このコラムの「XじゃなくてもDで十分と思ったマツダ3」で予告した通り、今回はマツダの新世代エンジン「SKYACTIV-X」の体験リポートをお届けする。搭載車両は「マツダ3」に次ぐマツダの新世代商品第2弾の「CX-30」である。

特異に低い全高
CX-30はマツダ3のSUV(多目的スポーツ車)版といえる車種で、車体の大きさは「CX-3」と「CX-5」のちょうど中間に位置する。全長ではCX-3より120mm長く、CX-5よりは150mm短い。ただし全高はCX-3より10mm、CX-5よりは150mmも低い。またベースとなったマツダ3に比べると、全長が65mm短く、ホイールベースは70mmも縮めている。街中での取り回し性を向上させるために、全長を4400mm以下に抑えることが開発チームの最重要課題だったという。

ではネーミングは「CX-4」でいいではないかということになるのだが、実はマツダには中国だけで販売しているCX-5ベースのSUVでCX-4という車種がすでにあり、このネーミングは使えなかった。そこで新しいネーミングルールを採用したというわけだ。マツダ3と同様に、3という数字がネーミングに入っているのはCセグメントの車種であることを表す。
きっと今後、CX-5も全面改良したらCX-50というネーミングになるのだろう。3という数字がCセグメントを指すネーミングルールはアウディと共通(A3やQ3がCセグメント)するし、二桁の数字でネーミングするのはボルボと共通(V60、XC40など)する。
またCX-30の1540mmという全高は、立体駐車場に入るサイズに抑えるためだが、このクラスでは特異に低い。CセグメントのSUVというと、国内での競合車種としてはトヨタ自動車の「CH-R」、三菱自動車「エクリプスクロス」、スバル「XV」があり、海外メーカーの競合車種としてはドイツ・フォルクスワーゲンの「ティグアン」、ドイツ・アウディの「Q3」、ドイツBMWの「X1」、スウェーデン・ボルボの「XC40」などが挙げられる。
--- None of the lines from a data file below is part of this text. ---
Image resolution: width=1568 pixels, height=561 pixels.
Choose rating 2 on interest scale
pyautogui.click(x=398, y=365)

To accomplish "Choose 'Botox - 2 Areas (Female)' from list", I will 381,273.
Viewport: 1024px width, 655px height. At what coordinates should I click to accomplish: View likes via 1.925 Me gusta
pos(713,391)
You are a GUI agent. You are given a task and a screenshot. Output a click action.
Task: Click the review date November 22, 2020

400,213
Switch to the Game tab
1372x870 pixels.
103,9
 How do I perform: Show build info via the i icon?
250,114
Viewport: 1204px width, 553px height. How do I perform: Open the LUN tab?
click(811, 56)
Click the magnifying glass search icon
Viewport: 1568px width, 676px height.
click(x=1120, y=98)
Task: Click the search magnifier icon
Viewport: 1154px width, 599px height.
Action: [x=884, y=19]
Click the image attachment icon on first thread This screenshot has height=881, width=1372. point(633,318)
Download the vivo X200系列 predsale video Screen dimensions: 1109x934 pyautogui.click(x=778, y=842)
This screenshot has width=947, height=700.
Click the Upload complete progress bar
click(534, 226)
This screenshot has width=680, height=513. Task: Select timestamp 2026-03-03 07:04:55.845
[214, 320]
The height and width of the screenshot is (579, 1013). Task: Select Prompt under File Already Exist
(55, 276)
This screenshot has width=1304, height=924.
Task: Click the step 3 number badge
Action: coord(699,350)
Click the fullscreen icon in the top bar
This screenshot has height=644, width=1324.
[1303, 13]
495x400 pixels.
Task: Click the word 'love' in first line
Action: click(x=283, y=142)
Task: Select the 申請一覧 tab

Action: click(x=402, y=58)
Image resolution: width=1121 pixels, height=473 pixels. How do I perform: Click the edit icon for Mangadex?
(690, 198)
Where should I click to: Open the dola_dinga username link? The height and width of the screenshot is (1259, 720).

これらのうち、欧州勢は全高1595mmのQ3と1600~1610mmのX1を除いて軒並み全高が1650mm以上あるから、CX-30はこれらより100mm以上も低いことになる。デザイン重視のCH-Rの1550mmや、ハッチバック車の「インプレッサ」をベースとしたXVの1550mmをも下回っているのにはちょっと驚かされる。もっともXVは最低地上高が200mmと、CX-30の175mmを上回っており、XVをインプレッサベースのお手軽SUVと思っていた筆者は、そのスペックの本格的なことにちょっと認識を改めた。